→ **Action item**:
Print exactly what appears from the line containing "Given: Click the mobile phone icon in tabs" through the final line of the data below, pictures excluded.

→ **Exercise inputs**:
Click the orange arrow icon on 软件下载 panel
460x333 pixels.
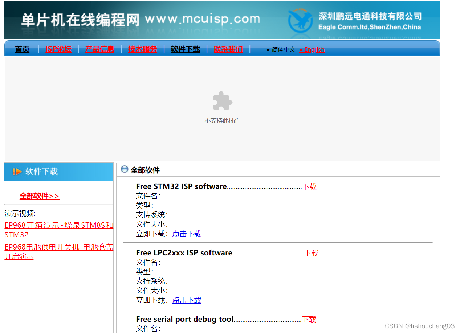coord(17,171)
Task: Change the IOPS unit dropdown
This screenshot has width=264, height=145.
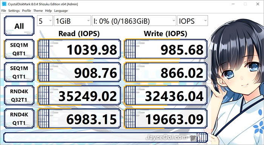Action: tap(193, 21)
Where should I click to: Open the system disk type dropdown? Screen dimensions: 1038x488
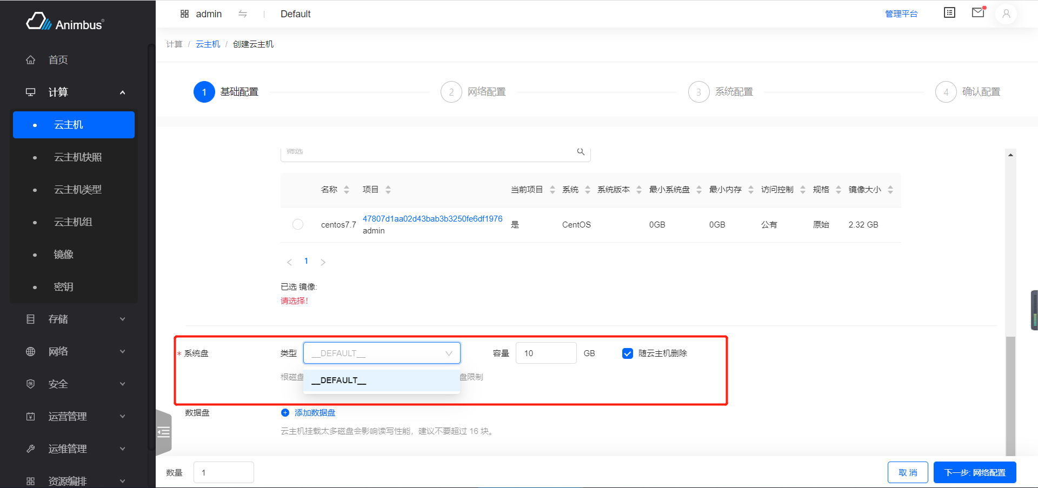pyautogui.click(x=382, y=353)
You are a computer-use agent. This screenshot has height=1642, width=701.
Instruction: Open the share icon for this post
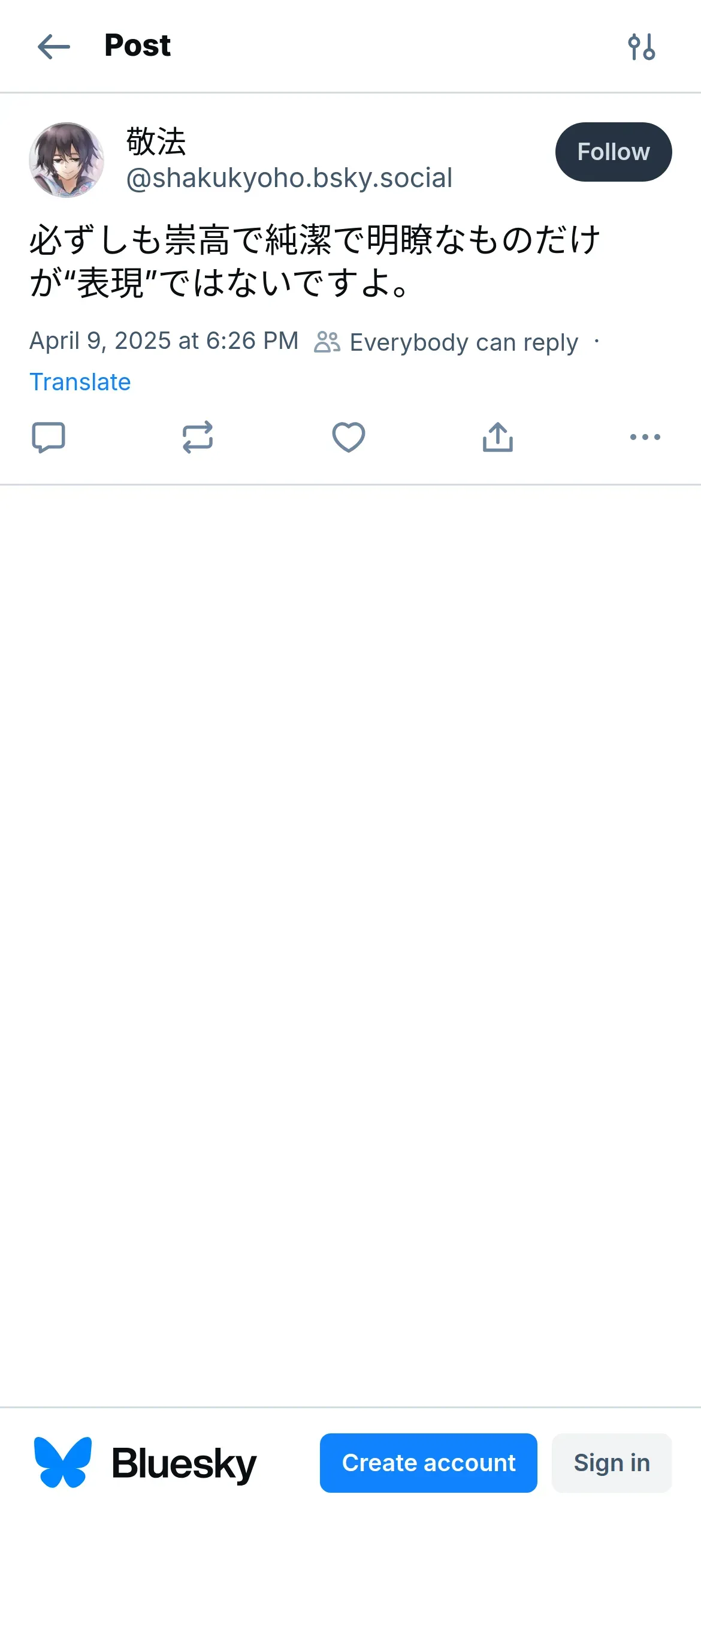pyautogui.click(x=498, y=437)
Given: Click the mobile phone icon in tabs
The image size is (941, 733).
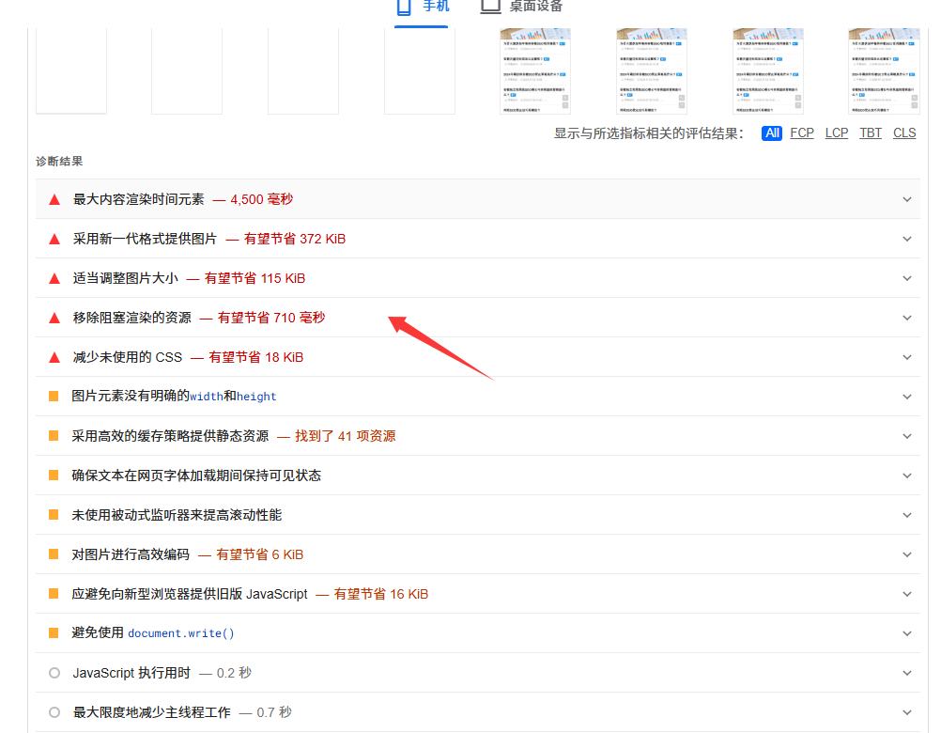Looking at the screenshot, I should click(x=405, y=7).
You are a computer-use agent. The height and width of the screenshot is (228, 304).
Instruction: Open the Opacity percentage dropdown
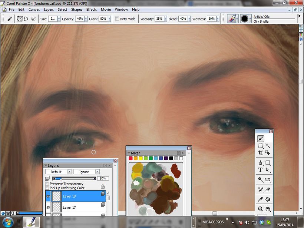86,19
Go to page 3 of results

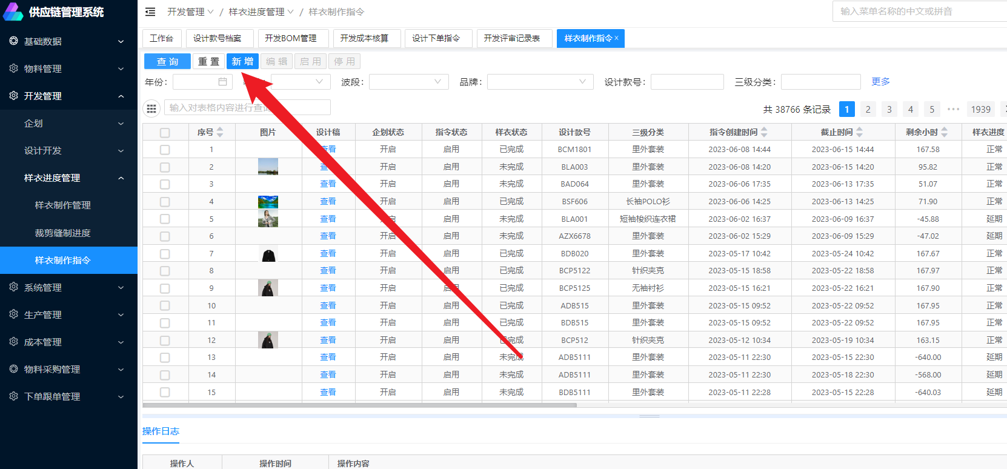[889, 109]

→ **Answer for this exercise**:
Given: Click the mobile phone icon in tabs
The image size is (941, 733).
Looking at the screenshot, I should click(x=405, y=7).
You are a computer-use agent. The height and width of the screenshot is (228, 304).
Instruction: Open the Opacity percentage dropdown
86,19
Go to page 3 of results

[889, 109]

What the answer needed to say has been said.